Portraits of princely India from Kapurthala

Kapurthala in the heart of the Punjab is chock-a-block with monuments and memorials from an age gone by. Deepa Alexander wanders through this sepia-tinted town, once capital of the Ahluwalia dynasty

January 31, 2018 04:08 pm | Updated 05:55 pm IST

The palace

The plaintive cry of a peacock shatters the morning silence. Like a ghost in the mist, a rose-pink palace hovers over the parkland and the dew-dabbed grounds. The crunch of polished boots is heard on the gravel path leading up to its arches. The palace, built between 1900 and 1908, is now the Sainik School, Kapurthala, and boys on the brink of manhood are lined up for morning drill — their turban peaks pointed, trousers sharply creased.
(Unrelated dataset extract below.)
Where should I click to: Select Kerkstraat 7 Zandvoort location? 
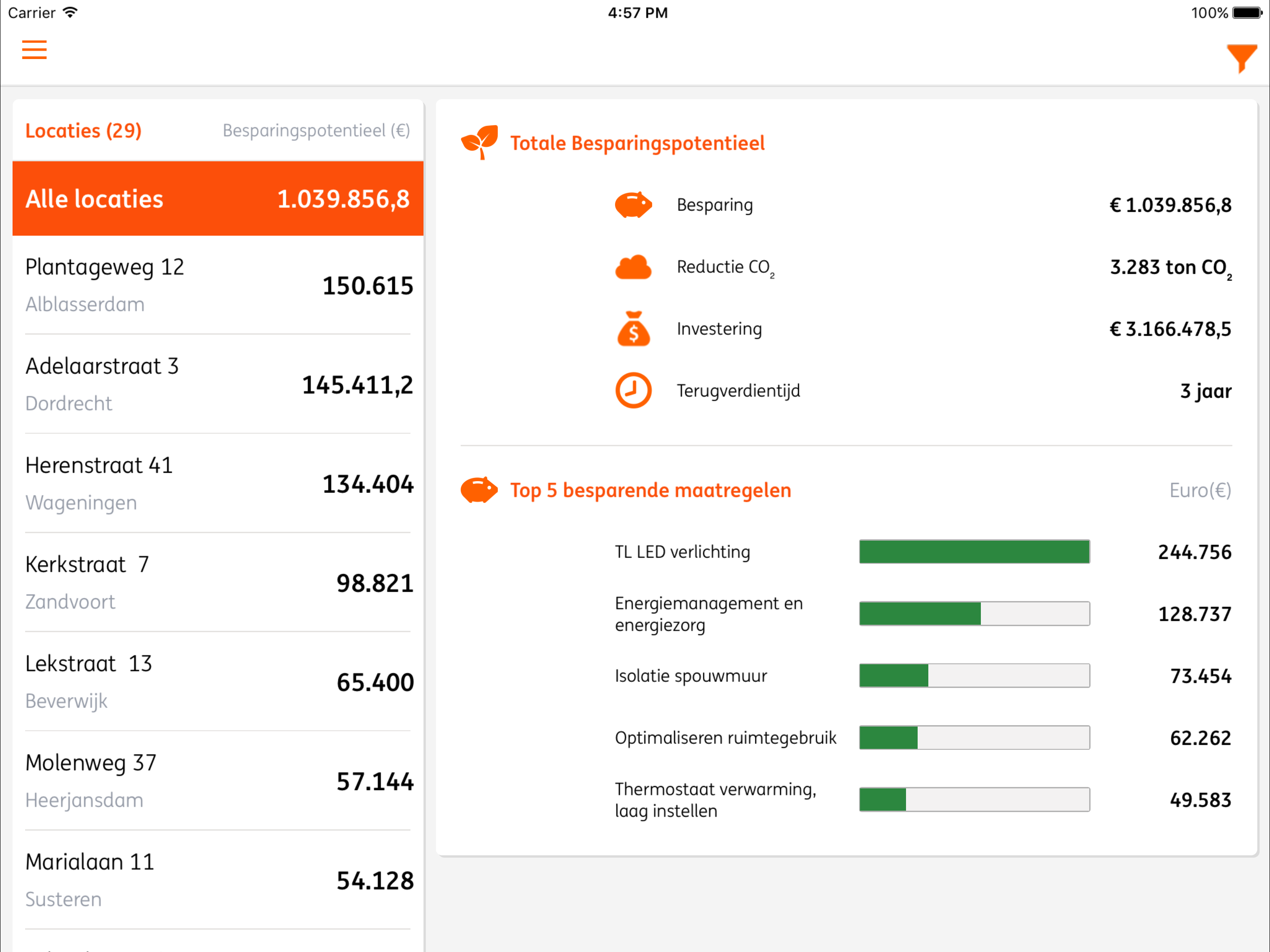pos(218,583)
Much before it became a prepping ground for a career in the armed forces, the building was a testimony to the love of Maharaja Jagatjit Singh and his fifth wife, Anita Delgado (Prem Kaur), a Spanish flamenco dancer. The high-ceilinged 108 suites are now classrooms. I tickle the keys of a piano that must’ve been played at many glamorous parties. The Durbar room, now the library, has the coat of arms set into the parquet floor. Patterned after the palace of Versailles and Fontainebleau, its wrought-iron lamps, Renaissance-style balustrades, Sevres porcelain and Gobelins tapestries made it among the most grandiose palaces in India.

The club

It stands at the corner of Mall Road, the Greek architecture seemingly incongruous in the midst of new-age homes. The Jagatjit Club looks a little run-down — stacks of plastic chairs are tossed on the verandah. It is getting a fresh coat of paint and there is a fine layer of dust on the fluted columns that rise above the broad steps. The main building resembles the Parthenon at Athens, with its triangular pediment bearing the coat of arms of the Ahluwalia dynasty of Kapurthala. The emblem comprises an elephant on the left and a horse on the right of a shield, holding a breastplate with a cannon engraved on it and a Latin phrase — Pro Rege et Patria (For king and country). The inside is surprisingly modern for such an old building. There are snooker tables lit by low-hanging lamps and card tables with green baize stretched tight across their teak frames. A badminton court marks its boundaries on a polished wooden floor and a large dining hall stands to the rear. The club has, at various times over the century, been a cinema hall and even a church.

The mosque

This is Kapurthala’s answer to the lattice-worked mosques of Alhambra. Inspired by the Grand Mosque of Marrakesh, the Moorish Mosque stands in a quiet turn of the busy main bazaar. The mosque is deserted except for the imam who shows us around. A marble plaque outside declares that it was built at a cost of four lakhs by Maharaja Jagatjit Singh between 1926 and 1930. Inaugurated by the ruler of Bahawalpur, the mosque was built as a symbol of tolerance and solicitude that Singh extended to his subjects. The mosque now sees only a few Muslim visitors from Malerkotla, the majority of Muslims from Kapurthala having crossed over to Pakistan during Partition. The pink-and-white mosque has sparrows twitter from its eaves, and squirrels frolic in its marble courtyard. Beyond its vaulted verandahs where namaz is offered, is a decorated inner dome designed by artists from the Mayo School of Art, Lahore. The ASI has labelled it a protected monument; much of its charm lies in its filigreed architecture, quiet splendour and the main tower lancing a bright winter sky.